Perhaps worse even than the sight of talismanic striker and captain playing in the red of Manchester United, is the fact that our long-standing rival Ferguson felt he could make a bid at all. If it wasn't already pretty clear, it is now official: we are not the rivals we used to be.
It almost seems silly to say, as we have barely challenged the Old Trafford club in the last seven years, but there remained the faint, if dimming, hope that we would work our way back to the big time eventually and win some trophies at their expense. That could still happen, of course - with or without Robin van Persie, but were he to move from Arsenal to Manchester United, one feels the symbolic statement of this move alone could signal the death of our club as a major force.
As I said, the fact that Fergie even made a bid speaks volumes about how he sees us now: a lesser team whose best players can be lured away, not so different from signing Dimitar Berbatov from Spurs or Ashley Young from Aston Villa. Never in the days of the Invincibles would they dare put in an offer for Henry, Pires or Vieira; I doubt the thought would even occur to them. Even though Chelsea finished 6th, United are hardly going to bother enquiring about Lampard or Terry.
Unlike in Italy, the big clubs in England very rarely sell to each other - certainly not their best players; meaning, if we sell van Persie to United it might well be the final nail in the coffin as far as calling ourselves a big club goes.
Of course, some would argue that this is old news and we already stooped this low with the sales of Ashley Cole to Chelsea, or of numerous players to Manchester City. I say there's a difference. The Cole situation was unique - he had been tapped up and had a specific club in mind, which destroyed his relationship with the supporters here. The promise of another talented but unhappy player in Chelsea's William Gallas made the move possible. With City, well, you can't really call a small club like that a rival in the same way; they have emerged from nowhere as title contenders due to the sheer luck of being fancied by their billionaire investors; they can offer more money than sense for over-rated players like Adebayor and Nasri, and we can't really say no to that kind of money. If van Persie is the latest of our players to move to the Etihad, it would be the most painful of the lot I imagine, but it's not the same kind of slap in the face as a move to Old Trafford.

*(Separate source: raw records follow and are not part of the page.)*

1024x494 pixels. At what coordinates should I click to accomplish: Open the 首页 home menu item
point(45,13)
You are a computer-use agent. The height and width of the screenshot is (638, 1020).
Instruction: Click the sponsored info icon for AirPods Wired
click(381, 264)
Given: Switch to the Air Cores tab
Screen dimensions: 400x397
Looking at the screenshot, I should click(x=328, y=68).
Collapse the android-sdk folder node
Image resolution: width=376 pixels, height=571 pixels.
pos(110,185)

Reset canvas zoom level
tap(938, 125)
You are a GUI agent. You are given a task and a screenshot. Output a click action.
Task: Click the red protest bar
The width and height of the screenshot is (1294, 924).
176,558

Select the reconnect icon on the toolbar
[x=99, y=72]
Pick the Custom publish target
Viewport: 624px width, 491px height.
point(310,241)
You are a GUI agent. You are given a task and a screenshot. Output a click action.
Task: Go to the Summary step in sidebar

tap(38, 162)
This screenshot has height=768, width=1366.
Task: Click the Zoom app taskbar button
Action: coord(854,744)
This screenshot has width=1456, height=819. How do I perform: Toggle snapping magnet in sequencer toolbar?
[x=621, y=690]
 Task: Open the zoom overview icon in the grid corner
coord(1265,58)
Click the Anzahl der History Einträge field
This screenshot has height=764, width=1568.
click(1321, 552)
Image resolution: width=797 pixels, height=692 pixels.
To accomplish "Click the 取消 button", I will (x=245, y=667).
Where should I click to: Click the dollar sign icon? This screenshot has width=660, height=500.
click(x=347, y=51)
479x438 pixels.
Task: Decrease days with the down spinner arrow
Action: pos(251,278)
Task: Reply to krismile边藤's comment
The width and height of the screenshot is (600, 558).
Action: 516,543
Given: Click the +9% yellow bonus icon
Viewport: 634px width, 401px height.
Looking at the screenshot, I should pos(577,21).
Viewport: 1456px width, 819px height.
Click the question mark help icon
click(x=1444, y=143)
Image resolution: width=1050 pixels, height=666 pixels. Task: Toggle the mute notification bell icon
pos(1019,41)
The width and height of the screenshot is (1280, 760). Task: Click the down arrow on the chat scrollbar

For now, Wenger has rejected all bids so far and claims he wants to keep the Dutchman at the club. Don't take this as anything more than him trying to get the price up. He knows as well as we do that RvP can't and won't stay after the comments he made about the ambition of the club. He has to say he wants to keep him to get as much money as possible for a player whose contract runs out at the end of the season. He knows City are impatient and can afford to pay now if they want to, like they did with Nasri, who also had a year remaining on his deal with us.
Wenger did, however, add some interesting quotes that suggest he wants a deal, if it happens, to happen quickly, saying: "Robin was an exceptional leader last year, but we know how much we had to fight to come third because we missed out the start of the season. After seven games we had lost four and we have learned that for us it is vital for us to focus on the start of the season rather than on any transfers.
“If the transfers happen, they happen. As long as you are at the Club you give your best for the Club and that is the only pride you can have as a football player and as a manager.
“As long as you are somewhere you give your best every day for that club. If it changes, it changes. I am convinced that Robin is like that, he is completely focused every day on his job. He loves football, he loves the game and as long as he is here he will do that.”
Unlike last year, when Fabregas messed us around a bit and ruined the start of our season, Wenger is keen to rid the club of these distractions quickly. It is true that the Cesc saga contributed to one of our worst-ever starts, and that cannot happen again. Wenger brought in Giroud and Podolski early in preparation for this, and it's a sign that he's learning from his mistakes. About time, you might say, but better late than never.